People think I’m mad when I say my favourite animals are crayfish. It certainly wasn’t love at first sight, if anything I was afraid of the claws. However, I had accepted a masters with the crayfish so I had to learn how to handle them. The more I watched and lifted them, the more I started to love them. They have a funny waddle when they walk on land, a cool backwards swimming motion in water and they can be affectionate when I stroked the top of their body. Best of all, I’m one of the few to have worked with the endangered white-clawed crayfish!

The crayfish plague

While it may seem unusual to start a microbiology blog with a crayfish, this species endangerment is partly caused by a microbe. They are affected by a fungi-like organism (an oomycete) called Aphanomyces astaci. The white-clawed crayfish has no immunity to this disease and so they will die if they contract it (although there is a population of white-clawed crayfish in Spain that is believed to be immune to the plague, but this requires confirmation). The disease is primarily carried by non-native crayfish such as the signal crayfish which can be immune to the plague. The plague can also be carried on fishing gear but this results in more isolated, single kill events if the non-native crayfish carriers are not present. 

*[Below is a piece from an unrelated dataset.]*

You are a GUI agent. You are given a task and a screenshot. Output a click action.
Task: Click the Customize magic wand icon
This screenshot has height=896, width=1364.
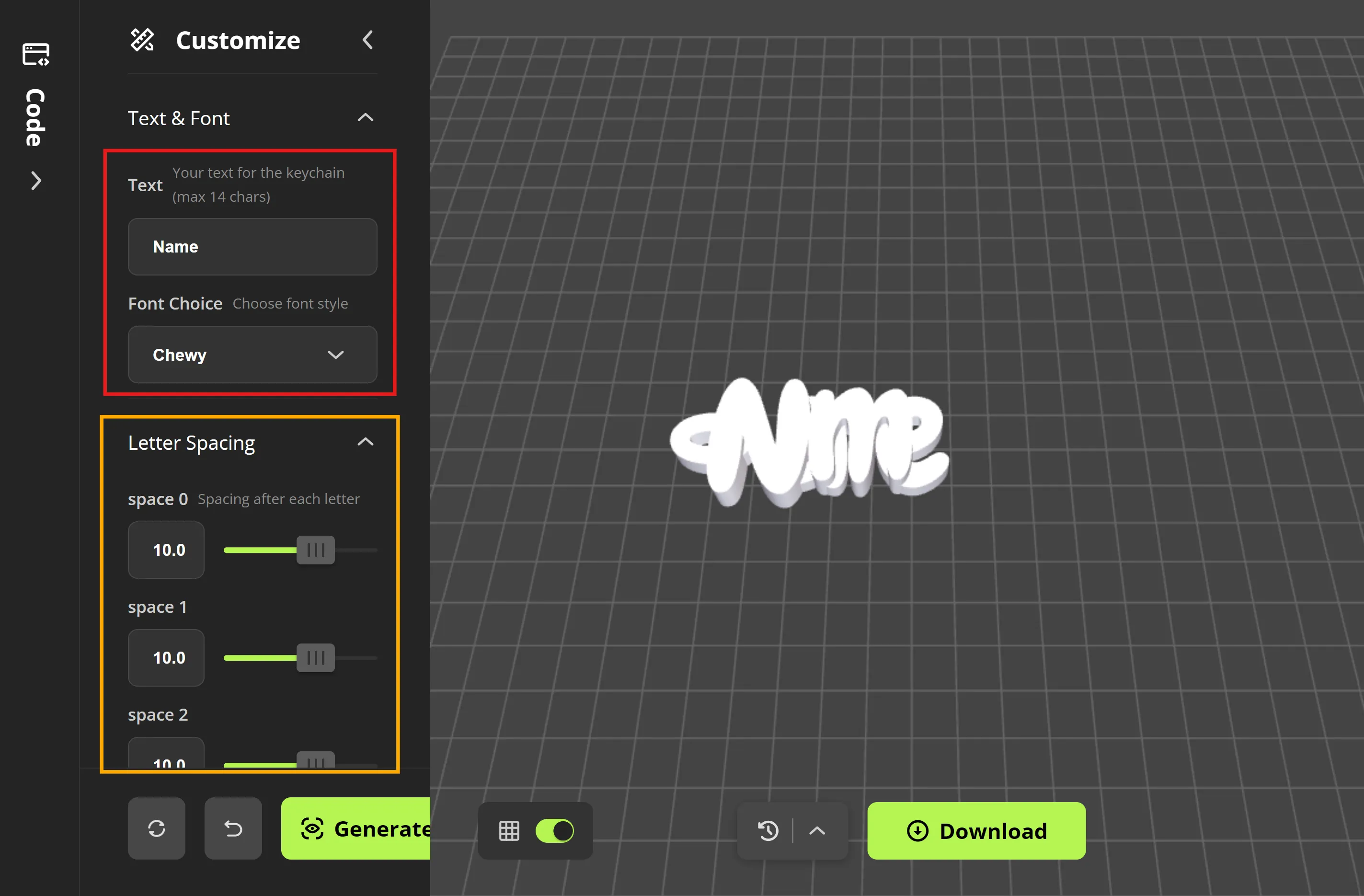pyautogui.click(x=142, y=40)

The plague is caused by five different genotypes of A. astaci which can infect many crayfish species. When the oomycete produces spores, they are attracted to the chitin that makes up the crayfish’s body and embed themselves ready for growth. The spore then grows producing mycelium (root-like structures) which reach the nerve cord of the crayfish leading to its untimely demise. Upon the death of its host, the oomycete bursts the crayfish’s body open to release its spores and restart the cycle. To make matters worse, the oomycete causing the plague – like many pathogens – evolves with time. This means that we cannot eradicate it and it prevents our crayfish from developing immunity. 

Is the battle over?

What can we do if we don’t want our crayfish to join the dinosaurs? Well a number of facilities and universities around the UK and Ireland have set up facilities to breed crayfish. These behave like many zoos with conservation aiming to increase their numbers and to educate. After all, if we do not know about our crayfish, how are we meant to save them?  

The battle continues… 

If we want to safeguard their numbers, the first thing we must do is get them to breed (cue the music and turn down the lights). Sound simple enough? However, once they have eggs, the next battle begins: a battle against egg munching fungi. A crayfish mothers keeps the eggs under the tail for the whole incubation (and for around two weeks after they hatch). She folds her tail in around them to keep them nice and safe (particularly from other crayfish), not forgetting to occasionally open and close her tail repeatedly to bring fresh, clean water to her little eggs. But each pass of water brings new microorganisms which could infect her developing eggs – particularly fungi. Crayfish breeders fear fungi, a fear rooted in the basic biology of what fungi do: create spores or mycelium to spread from one egg to another to another. Fungi can and do cause the total loss of the mother’s eggs. A nightmare for species conservationists! 

Victory at last!

Thankfully, nature has a solution. The crayfish mothers are clever little critters and they tend to their eggs, removing dead ones with a small claw-like structure at the end of each leg. This ideally stops the spread of natural fungi from one egg to the next. I’m still amazed at how they know which eggs are dead, they do change colour, but the clever mother has usually removed the egg before the colour change, which is when I know it has died. Crayfish breeders have also developed their own methods for preventing fungal infections where we remove her eggs and incubate them artificially, occasionally flushing them in salt to kill fungal spores. This does work, but to quote a popular phrase, I still think “mother knows best”. 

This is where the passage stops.